** begin Passage provided **
Sestina Lente

My dears, I’ve been so busy I’ve been neglecting you.  Well, what a time I’ve had of it!  First Holly came to visit, then Chris arrived for the weekend bringing the weather with him, and then it was my birthday.  I had the best birthday ever – or at least the best one I can remember, apart from my 50th when I had a huge party in a marquee next to the chalet in the woods.  (Sounds like one of those made-up Welsh names – the party inside the marquee next to the chalet in the woods by the reservoir…)

It was really good to see Holly – it felt as if she’d never been away – and likewise with Chris.  I hadn’t seen either of them since our North-West tour in February, and we had a great time.  I haven’t drunk so much beer in a while, and the thali curry we had on Saturday kept me going the entire weekend (and no, I don’t mean that in the way you’re thinking!)

After which it was my birthday, and so the fun did not stop: ten of us went to Pizza Express and lunched upon pizza and salad, and then came the big surprise: a birthday cake!  I really wasn’t expecting that, and I was very touched that they’d all got together and had this cake brought to the restaurant.  The staff fetched it out and lit the candles and they they all sang to me and I blew the candles out.  I haven’t done that in a long time.

I’ve still got a bit of cake left but if you want some you’ll have to be quick.
** end Passage provided **
** begin Supplied data **
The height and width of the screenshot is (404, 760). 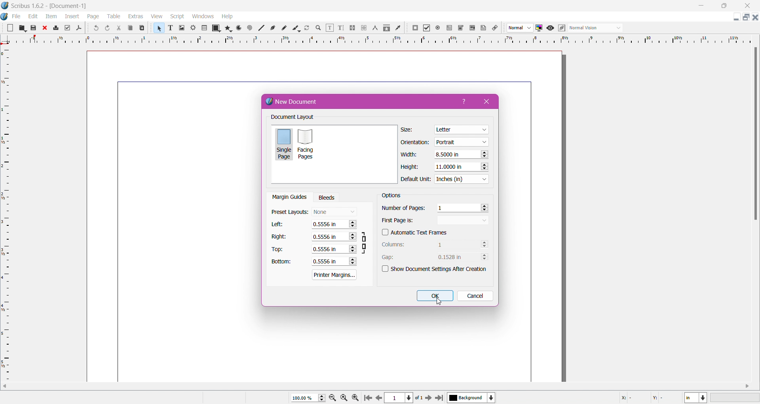 What do you see at coordinates (182, 28) in the screenshot?
I see `add image` at bounding box center [182, 28].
** end Supplied data **
- [Task requirements] Name every food or drink mentioned in the text about the birthday week. The listing after the text is separate material and unrelated to it.

- [Solution for this task] beer, thali curry, pizza, salad, birthday cake